Major League Baseball announced its 2013 schedules on Wednesday and, depending on your perspective, Interleague play is the star of the show next year. For a number of reasons.
Before we get to the new changes, consider Interleague play's history since it debuted in 1997.
MLB drew 8.7 million fans to Interleague games in 2012, which is the third highest total in the 16-year history of the NL and AL dueling during the regular season.
This summer also marked the third-highest average attendance for Interleague games. The average Interleague game this year drew 34,693 fans per game - a figure that is higher than 19 MLB teams' average attendance, period.
Clearly, it's working. And it's no novelty, nor is it a product driven by modern greed. Interleague play was discussed in MLB as early as the 1930s, and had been considered in nearly every decade before debuting in '97.

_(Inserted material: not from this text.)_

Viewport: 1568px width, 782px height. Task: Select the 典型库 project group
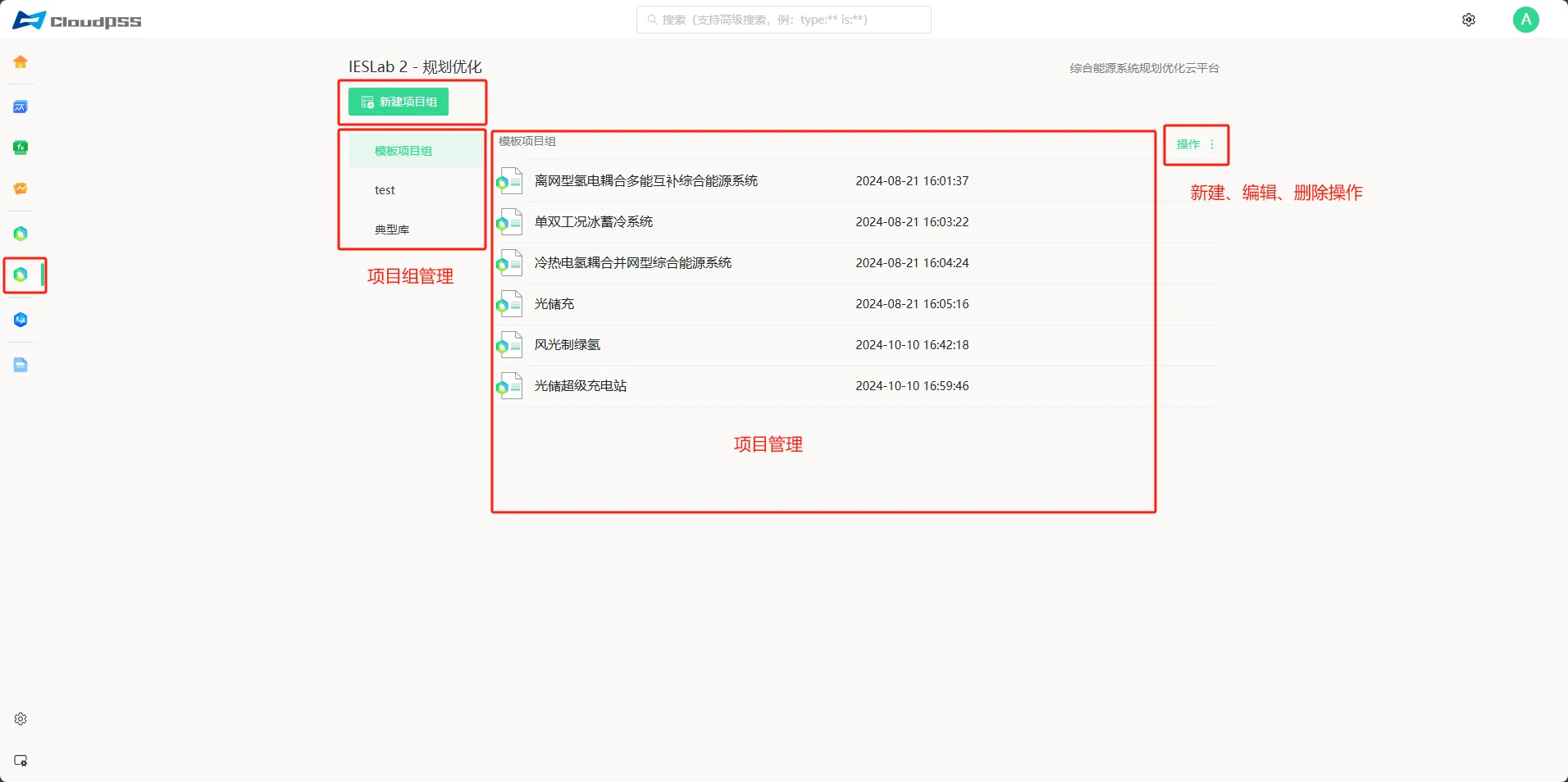(x=392, y=229)
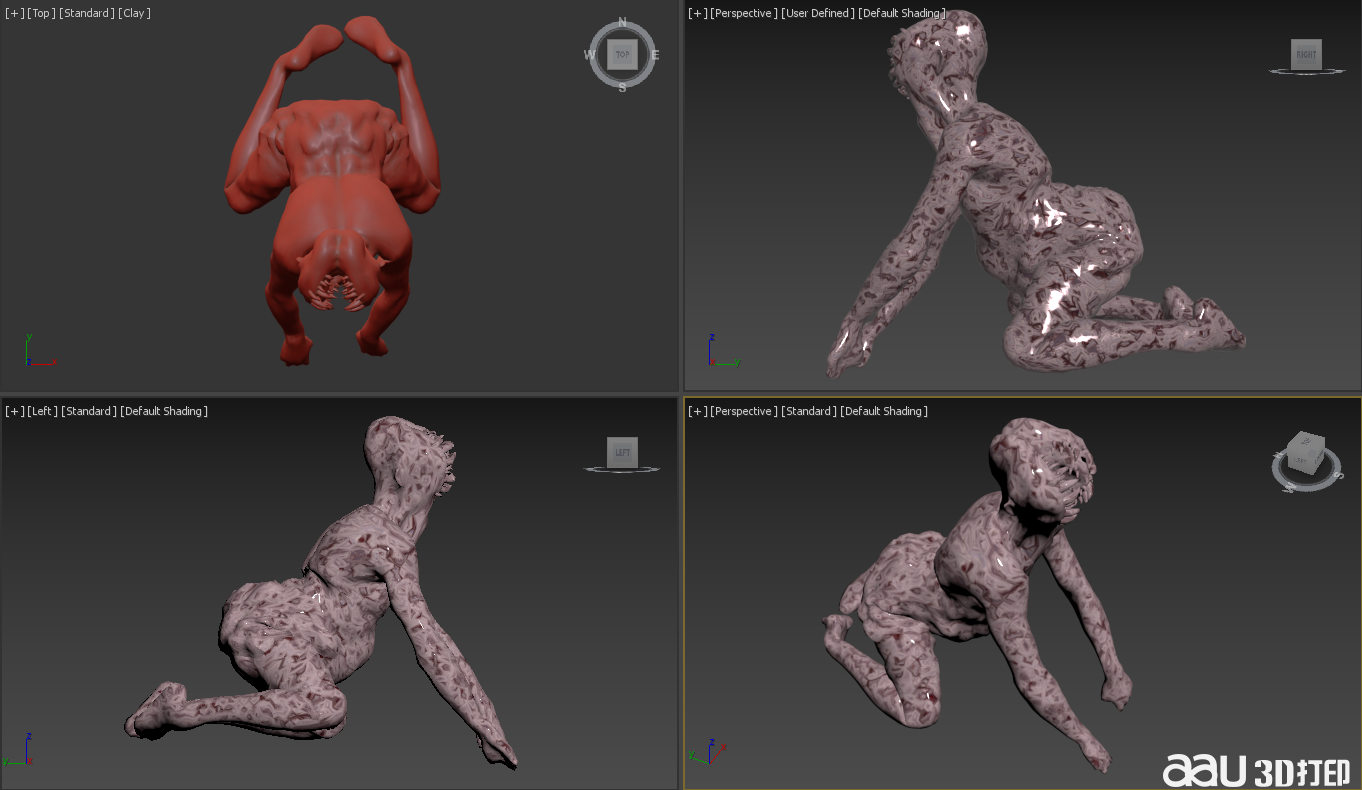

If anything, it took forever to get going. That pretty much torpedoes any "purists" who oppose Interleague play based on baseball's history. It's always been around.
Record-wise, the AL holds the all-time advantage with 2,111 wins to the NL's 1,909. The Yankees have racked up the most Interleague wins (170), and the Pirates have the fewest (91). The Bucs are the only MLB team that hasn't reached the 100-win mark.
The Texas Rangers blew the doors off the Interleague schedule in 2012, winning 14 of 18 games. The worst was Colorado, which lost 13 of 15 against the AL.
Which leads us to the surprises learned on Wednesday when MLB released the 2013 schedule.
For the first time ever, an Interleague matchup will open the new season. Though the matchups have been traditionally saved for midseason, next year the Reds and Angels meet in the opening series starting April 1 in Cincinnati.
It's one thing to open the new season with the fun fanfare of Interleague-spiked attendance - which clearly fans respond to. Also new to the mix in 2013, however, Interleague series' will close the regular season as well. Detroit and Miami, for one (or, is it for two?), face off in the final weekend in September 2013.
Is that a great thing, when division rivals jockeying for playoff position during season-ending matchups is one thing that makes the final weekend so terrific?
Time will tell. But if time has already told us one thing about Interleague play, it's that everything seems to work.